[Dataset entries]
%%

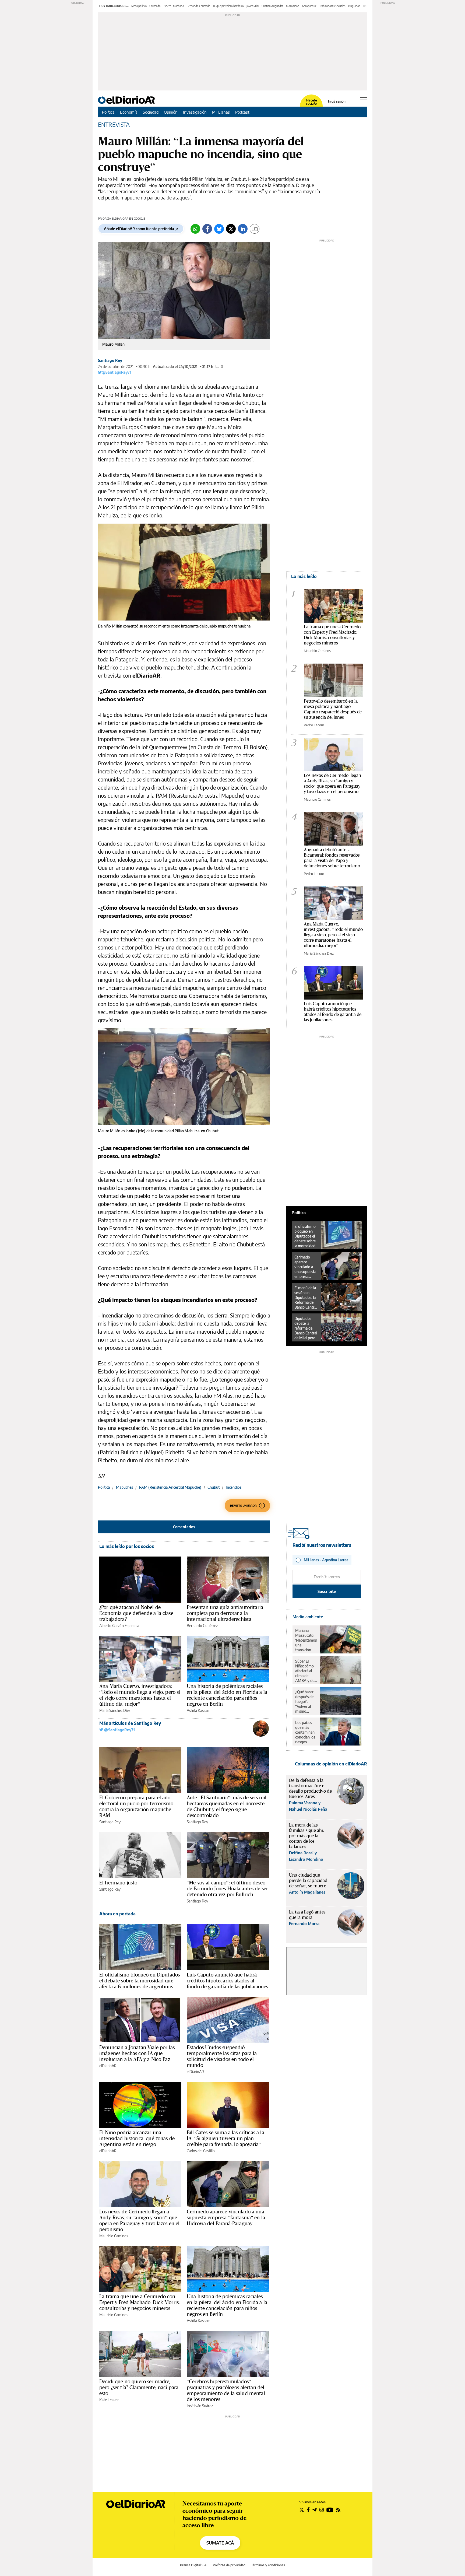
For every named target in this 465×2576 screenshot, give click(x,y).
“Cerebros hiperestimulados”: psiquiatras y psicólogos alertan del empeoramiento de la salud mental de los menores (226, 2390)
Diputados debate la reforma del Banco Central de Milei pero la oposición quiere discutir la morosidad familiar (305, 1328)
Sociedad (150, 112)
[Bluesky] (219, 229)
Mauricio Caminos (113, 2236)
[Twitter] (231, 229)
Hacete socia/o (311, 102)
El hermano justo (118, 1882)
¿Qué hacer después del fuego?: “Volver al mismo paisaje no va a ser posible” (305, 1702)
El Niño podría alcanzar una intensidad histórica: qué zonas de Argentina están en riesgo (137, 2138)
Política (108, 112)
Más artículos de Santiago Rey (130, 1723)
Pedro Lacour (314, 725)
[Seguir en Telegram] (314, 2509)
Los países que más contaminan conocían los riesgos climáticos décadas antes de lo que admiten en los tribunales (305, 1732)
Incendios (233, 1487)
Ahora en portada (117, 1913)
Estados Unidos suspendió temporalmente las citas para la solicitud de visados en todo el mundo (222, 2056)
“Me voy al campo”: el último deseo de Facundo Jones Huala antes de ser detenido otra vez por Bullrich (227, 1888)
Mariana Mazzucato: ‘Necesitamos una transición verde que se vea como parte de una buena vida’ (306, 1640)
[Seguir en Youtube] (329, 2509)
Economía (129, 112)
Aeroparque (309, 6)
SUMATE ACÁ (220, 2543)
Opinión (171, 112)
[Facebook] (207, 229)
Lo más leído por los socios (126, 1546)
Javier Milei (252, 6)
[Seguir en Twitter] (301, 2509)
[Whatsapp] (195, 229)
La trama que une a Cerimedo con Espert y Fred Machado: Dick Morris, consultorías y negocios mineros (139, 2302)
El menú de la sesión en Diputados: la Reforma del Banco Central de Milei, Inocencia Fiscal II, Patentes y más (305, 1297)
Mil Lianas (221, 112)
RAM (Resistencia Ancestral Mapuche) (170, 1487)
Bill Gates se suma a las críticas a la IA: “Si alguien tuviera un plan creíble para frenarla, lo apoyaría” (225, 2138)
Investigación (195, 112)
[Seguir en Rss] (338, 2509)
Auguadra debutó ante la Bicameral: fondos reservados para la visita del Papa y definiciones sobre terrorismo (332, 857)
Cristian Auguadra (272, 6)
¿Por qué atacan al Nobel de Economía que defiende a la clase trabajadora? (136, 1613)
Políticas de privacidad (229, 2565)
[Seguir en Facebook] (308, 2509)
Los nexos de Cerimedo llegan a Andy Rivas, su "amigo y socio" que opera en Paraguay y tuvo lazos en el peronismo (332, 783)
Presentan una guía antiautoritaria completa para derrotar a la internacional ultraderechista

%%
%%

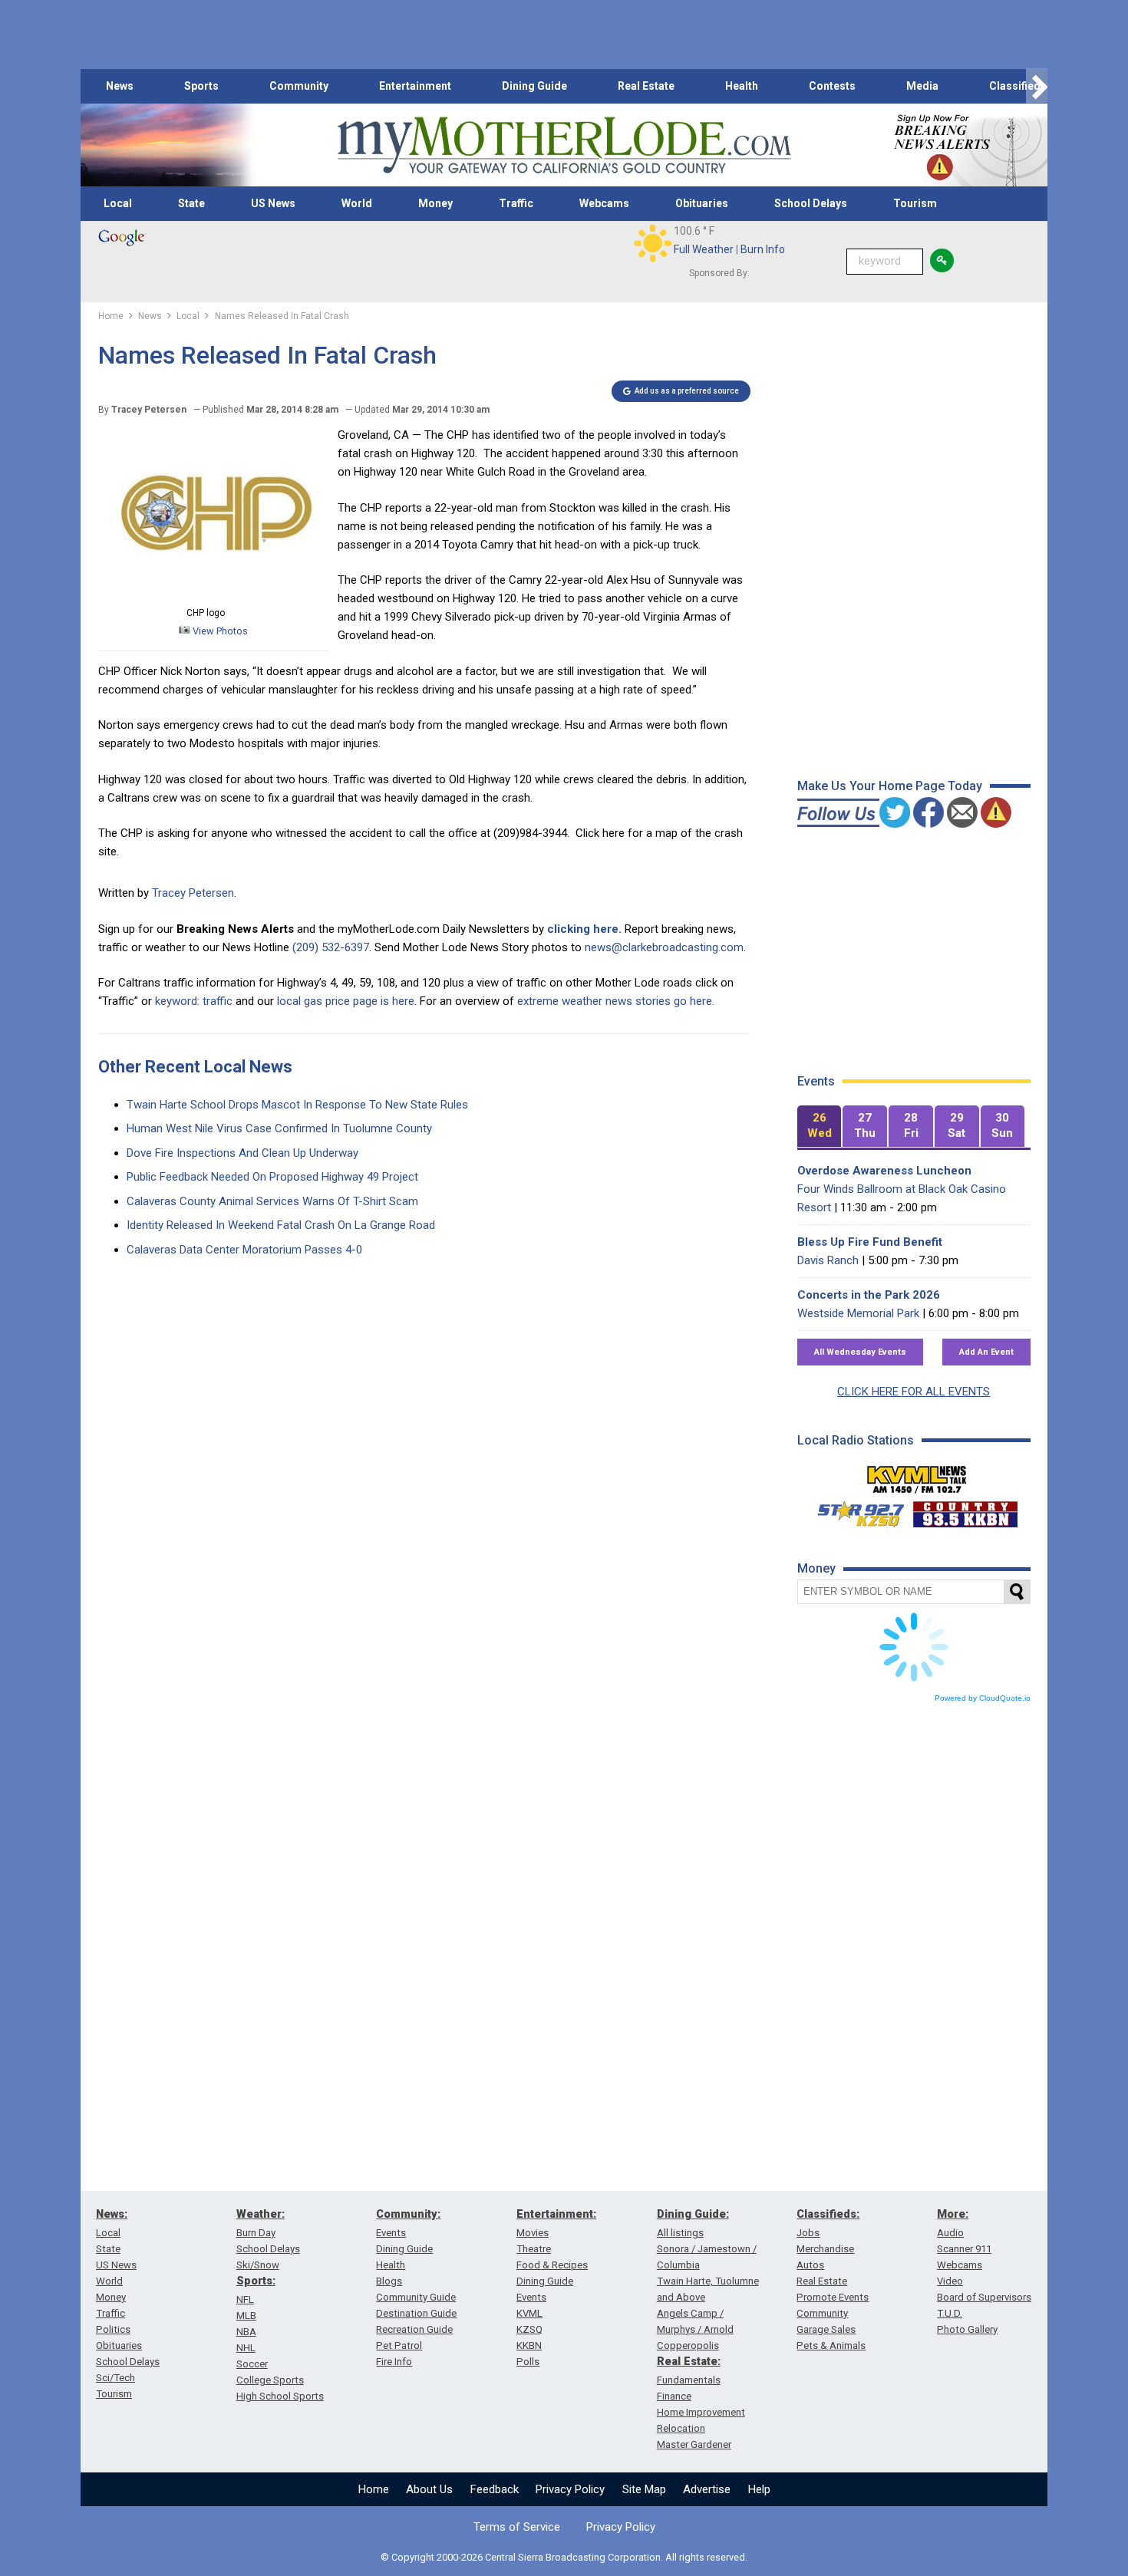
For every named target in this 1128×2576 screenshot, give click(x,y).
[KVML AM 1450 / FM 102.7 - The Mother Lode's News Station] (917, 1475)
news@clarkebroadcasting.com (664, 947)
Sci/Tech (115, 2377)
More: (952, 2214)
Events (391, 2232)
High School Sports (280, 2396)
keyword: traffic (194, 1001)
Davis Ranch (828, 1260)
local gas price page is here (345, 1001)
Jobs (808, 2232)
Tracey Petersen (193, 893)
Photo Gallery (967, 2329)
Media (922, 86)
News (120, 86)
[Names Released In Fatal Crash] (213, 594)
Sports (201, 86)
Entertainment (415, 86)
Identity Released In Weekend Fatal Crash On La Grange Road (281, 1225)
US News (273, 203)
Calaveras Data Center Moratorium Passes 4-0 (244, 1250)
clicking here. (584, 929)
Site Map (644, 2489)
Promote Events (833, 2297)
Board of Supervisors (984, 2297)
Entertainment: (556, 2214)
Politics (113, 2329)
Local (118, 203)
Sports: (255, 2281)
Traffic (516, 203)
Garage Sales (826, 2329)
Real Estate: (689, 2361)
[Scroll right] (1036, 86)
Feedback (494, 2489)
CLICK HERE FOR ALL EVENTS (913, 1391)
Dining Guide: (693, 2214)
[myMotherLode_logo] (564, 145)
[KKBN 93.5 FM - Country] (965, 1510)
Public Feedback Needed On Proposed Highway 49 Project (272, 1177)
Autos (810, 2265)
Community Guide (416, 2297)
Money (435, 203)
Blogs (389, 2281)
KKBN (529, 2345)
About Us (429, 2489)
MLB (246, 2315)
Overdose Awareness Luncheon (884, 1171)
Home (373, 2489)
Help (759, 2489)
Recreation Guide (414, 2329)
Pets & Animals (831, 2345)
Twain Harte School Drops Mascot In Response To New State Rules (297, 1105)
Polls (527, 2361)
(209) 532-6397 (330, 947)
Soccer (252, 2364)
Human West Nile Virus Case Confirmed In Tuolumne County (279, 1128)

%%

> **Assigned task**:
What you give back should be only the lines of the records above, starting at the line with "About Us (429, 2489)" and ending at the line with "Human West Nile", restated word for word.

> **Output for this exercise**:
About Us (429, 2489)
MLB (246, 2315)
Overdose Awareness Luncheon (884, 1171)
Home (373, 2489)
Help (759, 2489)
Recreation Guide (414, 2329)
Pets & Animals (831, 2345)
Twain Harte School Drops Mascot In Response To New State Rules (297, 1105)
Polls (527, 2361)
(209) 532-6397 (330, 947)
Soccer (252, 2364)
Human West Nile Virus Case Confirmed In Tuolumne County (279, 1128)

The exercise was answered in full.